**Task requirements**
In the records that follow, find each line containing "Manage" and copy it.

**Available data**

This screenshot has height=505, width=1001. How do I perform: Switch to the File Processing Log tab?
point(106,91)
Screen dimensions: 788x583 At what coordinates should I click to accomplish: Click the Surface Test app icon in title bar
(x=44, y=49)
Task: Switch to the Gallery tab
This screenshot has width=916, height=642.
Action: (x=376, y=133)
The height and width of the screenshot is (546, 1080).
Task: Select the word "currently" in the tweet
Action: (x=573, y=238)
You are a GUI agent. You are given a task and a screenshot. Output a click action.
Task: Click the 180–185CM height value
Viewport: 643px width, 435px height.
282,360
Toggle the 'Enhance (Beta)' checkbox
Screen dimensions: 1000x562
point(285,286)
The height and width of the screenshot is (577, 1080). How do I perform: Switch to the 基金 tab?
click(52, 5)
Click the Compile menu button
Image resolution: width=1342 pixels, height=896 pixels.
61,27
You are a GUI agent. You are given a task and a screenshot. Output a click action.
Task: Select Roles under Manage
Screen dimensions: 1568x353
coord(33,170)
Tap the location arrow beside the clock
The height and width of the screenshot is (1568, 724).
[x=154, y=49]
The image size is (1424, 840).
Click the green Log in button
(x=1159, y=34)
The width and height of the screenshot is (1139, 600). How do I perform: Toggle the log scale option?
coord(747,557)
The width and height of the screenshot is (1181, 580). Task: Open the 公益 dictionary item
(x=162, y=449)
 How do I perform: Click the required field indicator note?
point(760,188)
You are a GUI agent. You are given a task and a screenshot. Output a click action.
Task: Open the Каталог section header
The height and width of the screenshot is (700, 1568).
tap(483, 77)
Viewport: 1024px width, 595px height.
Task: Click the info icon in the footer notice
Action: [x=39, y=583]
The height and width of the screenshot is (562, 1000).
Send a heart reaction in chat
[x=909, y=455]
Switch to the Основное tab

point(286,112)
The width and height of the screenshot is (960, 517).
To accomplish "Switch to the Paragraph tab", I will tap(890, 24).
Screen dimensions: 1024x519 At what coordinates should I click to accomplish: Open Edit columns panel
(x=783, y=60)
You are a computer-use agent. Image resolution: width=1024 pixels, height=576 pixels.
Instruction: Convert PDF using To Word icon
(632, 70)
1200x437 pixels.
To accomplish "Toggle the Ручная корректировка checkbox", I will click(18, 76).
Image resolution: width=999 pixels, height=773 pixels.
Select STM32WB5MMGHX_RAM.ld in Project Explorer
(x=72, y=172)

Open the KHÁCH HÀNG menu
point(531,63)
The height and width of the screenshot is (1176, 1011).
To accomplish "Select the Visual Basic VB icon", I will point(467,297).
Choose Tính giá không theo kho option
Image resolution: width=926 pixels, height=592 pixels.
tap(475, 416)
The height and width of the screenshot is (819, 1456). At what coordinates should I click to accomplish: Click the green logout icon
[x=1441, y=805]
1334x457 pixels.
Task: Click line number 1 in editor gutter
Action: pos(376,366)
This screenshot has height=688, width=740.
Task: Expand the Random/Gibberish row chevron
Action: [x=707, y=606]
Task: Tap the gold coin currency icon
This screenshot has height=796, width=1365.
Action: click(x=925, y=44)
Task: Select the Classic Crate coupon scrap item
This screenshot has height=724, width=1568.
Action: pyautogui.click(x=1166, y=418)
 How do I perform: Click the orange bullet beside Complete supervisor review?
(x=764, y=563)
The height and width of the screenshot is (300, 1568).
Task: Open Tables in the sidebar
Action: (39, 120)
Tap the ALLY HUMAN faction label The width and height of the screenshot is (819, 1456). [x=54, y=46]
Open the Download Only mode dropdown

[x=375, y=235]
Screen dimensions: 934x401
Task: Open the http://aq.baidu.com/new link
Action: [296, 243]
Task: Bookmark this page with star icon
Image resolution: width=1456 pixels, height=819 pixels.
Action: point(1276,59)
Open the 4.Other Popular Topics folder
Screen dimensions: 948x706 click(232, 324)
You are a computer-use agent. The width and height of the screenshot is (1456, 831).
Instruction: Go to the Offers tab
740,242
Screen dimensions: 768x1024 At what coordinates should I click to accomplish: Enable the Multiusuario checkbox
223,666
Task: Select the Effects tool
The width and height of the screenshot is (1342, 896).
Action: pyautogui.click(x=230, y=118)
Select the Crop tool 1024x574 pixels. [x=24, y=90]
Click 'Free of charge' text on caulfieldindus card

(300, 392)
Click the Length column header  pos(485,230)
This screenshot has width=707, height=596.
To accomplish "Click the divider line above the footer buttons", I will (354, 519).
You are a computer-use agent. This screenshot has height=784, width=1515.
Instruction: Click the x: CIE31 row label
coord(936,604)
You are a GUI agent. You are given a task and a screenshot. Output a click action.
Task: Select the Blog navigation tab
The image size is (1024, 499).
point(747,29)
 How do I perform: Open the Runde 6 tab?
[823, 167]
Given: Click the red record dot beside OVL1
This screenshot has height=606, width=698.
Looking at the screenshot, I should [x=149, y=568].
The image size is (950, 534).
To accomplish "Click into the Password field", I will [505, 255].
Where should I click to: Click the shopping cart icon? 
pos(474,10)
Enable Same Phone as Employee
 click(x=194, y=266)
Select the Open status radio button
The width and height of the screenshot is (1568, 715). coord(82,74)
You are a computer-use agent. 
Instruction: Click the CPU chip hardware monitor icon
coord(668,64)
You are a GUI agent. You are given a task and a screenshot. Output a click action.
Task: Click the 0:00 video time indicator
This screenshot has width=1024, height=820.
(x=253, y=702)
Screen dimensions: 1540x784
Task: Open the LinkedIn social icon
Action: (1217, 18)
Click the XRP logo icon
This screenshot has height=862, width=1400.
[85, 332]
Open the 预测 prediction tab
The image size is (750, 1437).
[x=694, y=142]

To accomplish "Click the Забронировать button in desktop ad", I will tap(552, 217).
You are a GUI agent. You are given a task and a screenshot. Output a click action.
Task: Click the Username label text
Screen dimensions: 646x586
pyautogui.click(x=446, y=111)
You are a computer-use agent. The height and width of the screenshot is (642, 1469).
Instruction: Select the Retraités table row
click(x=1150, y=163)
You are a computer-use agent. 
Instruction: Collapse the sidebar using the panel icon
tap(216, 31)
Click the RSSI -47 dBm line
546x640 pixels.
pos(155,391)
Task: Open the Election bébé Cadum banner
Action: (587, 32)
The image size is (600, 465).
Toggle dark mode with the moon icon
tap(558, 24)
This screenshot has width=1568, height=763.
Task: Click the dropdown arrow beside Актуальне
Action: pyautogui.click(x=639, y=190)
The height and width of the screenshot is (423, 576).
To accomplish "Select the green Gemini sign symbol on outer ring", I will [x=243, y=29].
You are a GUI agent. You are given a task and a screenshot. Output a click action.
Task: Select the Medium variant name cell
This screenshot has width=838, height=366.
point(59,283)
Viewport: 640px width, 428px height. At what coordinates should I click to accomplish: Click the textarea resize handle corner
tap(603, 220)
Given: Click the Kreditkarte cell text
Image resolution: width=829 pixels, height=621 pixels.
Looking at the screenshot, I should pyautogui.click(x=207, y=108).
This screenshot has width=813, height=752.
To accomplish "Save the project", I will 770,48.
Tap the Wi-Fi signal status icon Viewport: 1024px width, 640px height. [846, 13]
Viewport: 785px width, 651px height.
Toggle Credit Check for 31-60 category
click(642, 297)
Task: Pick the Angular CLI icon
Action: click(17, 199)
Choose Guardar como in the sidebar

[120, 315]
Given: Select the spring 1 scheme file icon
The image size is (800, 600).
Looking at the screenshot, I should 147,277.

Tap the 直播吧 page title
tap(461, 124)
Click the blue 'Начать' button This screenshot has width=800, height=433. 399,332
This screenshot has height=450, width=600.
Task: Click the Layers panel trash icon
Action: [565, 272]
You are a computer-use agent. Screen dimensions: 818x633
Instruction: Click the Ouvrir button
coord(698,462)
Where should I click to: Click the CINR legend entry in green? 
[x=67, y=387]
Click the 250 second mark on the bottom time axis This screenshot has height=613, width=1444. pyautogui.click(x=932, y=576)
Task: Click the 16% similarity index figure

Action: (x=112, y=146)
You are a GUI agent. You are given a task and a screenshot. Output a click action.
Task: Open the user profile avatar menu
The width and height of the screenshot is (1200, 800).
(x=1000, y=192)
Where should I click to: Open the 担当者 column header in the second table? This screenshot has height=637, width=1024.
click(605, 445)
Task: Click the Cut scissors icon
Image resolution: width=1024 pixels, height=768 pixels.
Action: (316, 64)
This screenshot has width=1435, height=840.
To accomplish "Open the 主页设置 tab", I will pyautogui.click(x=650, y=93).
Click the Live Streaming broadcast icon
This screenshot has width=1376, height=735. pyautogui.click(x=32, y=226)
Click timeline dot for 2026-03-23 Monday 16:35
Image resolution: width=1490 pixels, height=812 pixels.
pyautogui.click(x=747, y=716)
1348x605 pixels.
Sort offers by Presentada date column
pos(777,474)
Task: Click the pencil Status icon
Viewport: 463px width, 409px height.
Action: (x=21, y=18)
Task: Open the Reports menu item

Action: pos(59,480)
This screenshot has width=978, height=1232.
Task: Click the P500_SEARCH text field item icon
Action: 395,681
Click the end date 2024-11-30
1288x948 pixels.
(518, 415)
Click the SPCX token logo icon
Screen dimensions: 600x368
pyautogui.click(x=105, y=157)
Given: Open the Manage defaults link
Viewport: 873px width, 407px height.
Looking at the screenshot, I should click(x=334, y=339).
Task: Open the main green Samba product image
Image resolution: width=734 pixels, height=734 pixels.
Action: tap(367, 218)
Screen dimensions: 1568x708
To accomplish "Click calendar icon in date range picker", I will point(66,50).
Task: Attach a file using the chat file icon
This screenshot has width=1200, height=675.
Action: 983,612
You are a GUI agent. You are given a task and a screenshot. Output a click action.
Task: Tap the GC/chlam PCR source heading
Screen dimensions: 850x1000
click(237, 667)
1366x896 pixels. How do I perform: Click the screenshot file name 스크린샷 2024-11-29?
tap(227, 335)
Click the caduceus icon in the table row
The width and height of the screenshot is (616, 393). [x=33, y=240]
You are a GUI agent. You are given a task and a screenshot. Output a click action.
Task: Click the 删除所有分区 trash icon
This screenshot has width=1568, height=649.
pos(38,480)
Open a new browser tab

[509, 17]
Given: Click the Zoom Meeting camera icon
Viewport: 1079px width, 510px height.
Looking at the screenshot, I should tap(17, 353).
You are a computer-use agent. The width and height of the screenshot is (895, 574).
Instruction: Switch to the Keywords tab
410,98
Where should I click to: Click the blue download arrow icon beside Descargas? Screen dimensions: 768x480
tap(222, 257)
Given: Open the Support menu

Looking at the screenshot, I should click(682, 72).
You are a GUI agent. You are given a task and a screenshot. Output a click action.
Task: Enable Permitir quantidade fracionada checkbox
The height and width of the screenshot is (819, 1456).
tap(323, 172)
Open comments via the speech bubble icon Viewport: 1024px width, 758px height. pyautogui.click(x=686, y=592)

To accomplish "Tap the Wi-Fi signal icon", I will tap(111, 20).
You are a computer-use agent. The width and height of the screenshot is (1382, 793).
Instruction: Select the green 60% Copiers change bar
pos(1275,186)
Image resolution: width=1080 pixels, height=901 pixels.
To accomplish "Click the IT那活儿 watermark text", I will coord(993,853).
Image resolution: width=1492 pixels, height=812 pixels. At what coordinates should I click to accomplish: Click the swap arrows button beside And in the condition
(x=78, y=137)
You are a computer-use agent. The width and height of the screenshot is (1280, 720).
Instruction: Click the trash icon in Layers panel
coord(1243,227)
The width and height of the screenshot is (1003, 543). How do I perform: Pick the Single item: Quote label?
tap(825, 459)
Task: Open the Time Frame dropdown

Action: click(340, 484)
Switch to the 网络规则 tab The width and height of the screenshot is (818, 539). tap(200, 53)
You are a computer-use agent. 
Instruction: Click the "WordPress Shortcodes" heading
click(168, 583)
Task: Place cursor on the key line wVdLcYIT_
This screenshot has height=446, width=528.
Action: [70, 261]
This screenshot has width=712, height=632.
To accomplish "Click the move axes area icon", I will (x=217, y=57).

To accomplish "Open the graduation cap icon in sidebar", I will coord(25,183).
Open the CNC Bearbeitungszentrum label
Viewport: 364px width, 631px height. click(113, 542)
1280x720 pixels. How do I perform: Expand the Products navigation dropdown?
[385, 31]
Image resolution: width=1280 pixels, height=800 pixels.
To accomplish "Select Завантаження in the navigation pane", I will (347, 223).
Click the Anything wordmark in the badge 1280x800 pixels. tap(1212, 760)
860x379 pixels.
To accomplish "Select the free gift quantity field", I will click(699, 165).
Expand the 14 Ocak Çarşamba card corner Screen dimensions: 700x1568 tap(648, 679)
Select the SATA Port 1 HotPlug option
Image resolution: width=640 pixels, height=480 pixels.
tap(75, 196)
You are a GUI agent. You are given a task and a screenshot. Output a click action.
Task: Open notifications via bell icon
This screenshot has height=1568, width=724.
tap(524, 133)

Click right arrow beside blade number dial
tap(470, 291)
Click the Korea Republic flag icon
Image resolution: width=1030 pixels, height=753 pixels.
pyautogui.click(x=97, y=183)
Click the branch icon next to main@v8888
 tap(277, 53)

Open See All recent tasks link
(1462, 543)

**Answer box**
Task: Select Roles under Manage
Given: Open the Manage defaults link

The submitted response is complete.